Dienstag, Oktober 11, 2005

Partnervermittlungen machen sich schick III (ElitePartner)

Wie den regelmäßgen Lesern unseres Blogs sicherlich nicht entgangen ist, bemüht sich die Redaktion immer sehr diplomatisch und ihrem hanseatischen Naturell entsprechend, sich kühl und zurückhaltend bei zu äußernder Kritik zu verhalten. Diesmal müssen wir uns aber dem rheinischen Temperament beugen:

Gerade bei ElitePartner hatten wir eigentlich bei einem Relaunch fest mit einem Designfeuerwerk gerechnet, kennen wir doch den Geschäftsführer als jemanden mit stets stilsicherem Auftreten, einem Händchen für die Mode und einem sehr exquisiten Geschmack für die schönen Dinge im Leben. Und dann das! Wie konnte das nur passieren? Über Geschmack lässt sich bekanntlich streiten, in diesem Fall aber sicher nicht. Der neue Auftritt von ElitePartner ist schlicht und einfach grottenhäßlich. Das nicht zu ignorierende Hintergrund-"Kack-Braun" auf der Seite sprengt jegliche Toleranzgrenzen des Betrachters. Wir entschuldigen uns für den Ausdruck - aber er ist einfach treffend.

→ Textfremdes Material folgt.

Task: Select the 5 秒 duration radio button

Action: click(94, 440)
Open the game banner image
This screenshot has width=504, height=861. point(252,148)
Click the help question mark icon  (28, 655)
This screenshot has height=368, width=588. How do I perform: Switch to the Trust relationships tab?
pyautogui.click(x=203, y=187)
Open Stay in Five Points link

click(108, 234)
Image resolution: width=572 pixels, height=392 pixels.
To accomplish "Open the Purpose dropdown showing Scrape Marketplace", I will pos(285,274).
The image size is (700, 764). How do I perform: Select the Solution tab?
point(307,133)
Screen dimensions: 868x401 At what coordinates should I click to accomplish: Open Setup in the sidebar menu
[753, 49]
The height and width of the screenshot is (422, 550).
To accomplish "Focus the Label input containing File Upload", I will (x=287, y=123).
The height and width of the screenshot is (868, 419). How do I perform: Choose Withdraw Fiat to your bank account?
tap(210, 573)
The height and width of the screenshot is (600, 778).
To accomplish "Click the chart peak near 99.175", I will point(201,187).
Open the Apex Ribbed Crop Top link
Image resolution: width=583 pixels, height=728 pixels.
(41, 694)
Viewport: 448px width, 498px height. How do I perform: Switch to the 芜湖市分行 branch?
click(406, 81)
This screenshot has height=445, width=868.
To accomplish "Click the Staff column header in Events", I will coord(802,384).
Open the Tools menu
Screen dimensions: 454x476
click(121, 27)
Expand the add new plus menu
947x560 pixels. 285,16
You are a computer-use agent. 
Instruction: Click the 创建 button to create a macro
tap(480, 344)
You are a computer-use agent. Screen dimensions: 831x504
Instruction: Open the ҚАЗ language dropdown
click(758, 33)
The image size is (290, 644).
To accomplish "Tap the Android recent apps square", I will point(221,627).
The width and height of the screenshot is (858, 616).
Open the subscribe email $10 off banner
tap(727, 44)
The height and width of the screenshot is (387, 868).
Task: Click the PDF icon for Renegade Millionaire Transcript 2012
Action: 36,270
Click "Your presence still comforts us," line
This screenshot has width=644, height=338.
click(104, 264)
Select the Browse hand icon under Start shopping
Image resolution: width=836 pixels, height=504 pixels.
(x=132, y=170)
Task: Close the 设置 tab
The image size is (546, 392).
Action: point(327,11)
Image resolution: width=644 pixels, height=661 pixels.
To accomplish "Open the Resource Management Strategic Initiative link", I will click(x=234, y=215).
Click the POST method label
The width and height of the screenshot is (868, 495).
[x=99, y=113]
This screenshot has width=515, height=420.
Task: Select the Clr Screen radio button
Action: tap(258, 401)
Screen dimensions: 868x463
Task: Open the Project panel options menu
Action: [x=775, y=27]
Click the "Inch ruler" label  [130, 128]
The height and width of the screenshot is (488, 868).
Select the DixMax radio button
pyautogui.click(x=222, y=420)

Liebes ElitePartner-Team, dass kann doch nicht Euer ernst sein. Wir hoffen, dass sich das schnell ändert, sonst sehen wir uns gezwungen, beim nächsten Test-Update für das Design zum ersten Mal Null Punkte zu vergeben.

Da die Seite laut Pressemitteilung gerade Frauen ansprechenden soll, haben wir natürlich sofort einige Damen befragt, weil wir doch etwas verunsichert waren und befürchteten über Nacht jegliches Geschmacksempfinden auf mysteriöse Weise verloren zu haben. Kurz gesagt: Nein! Das Urteil von acht weiblichen Probanden lautete von "unfaßbar scheußlich" bis "auf Körperverletzung verklagen". Die anderen Neuerungen bei der Seite werden wir uns erst genauer ansehen, wenn unsere Augen vom gewählten Farbton nicht mehr belästigt werden.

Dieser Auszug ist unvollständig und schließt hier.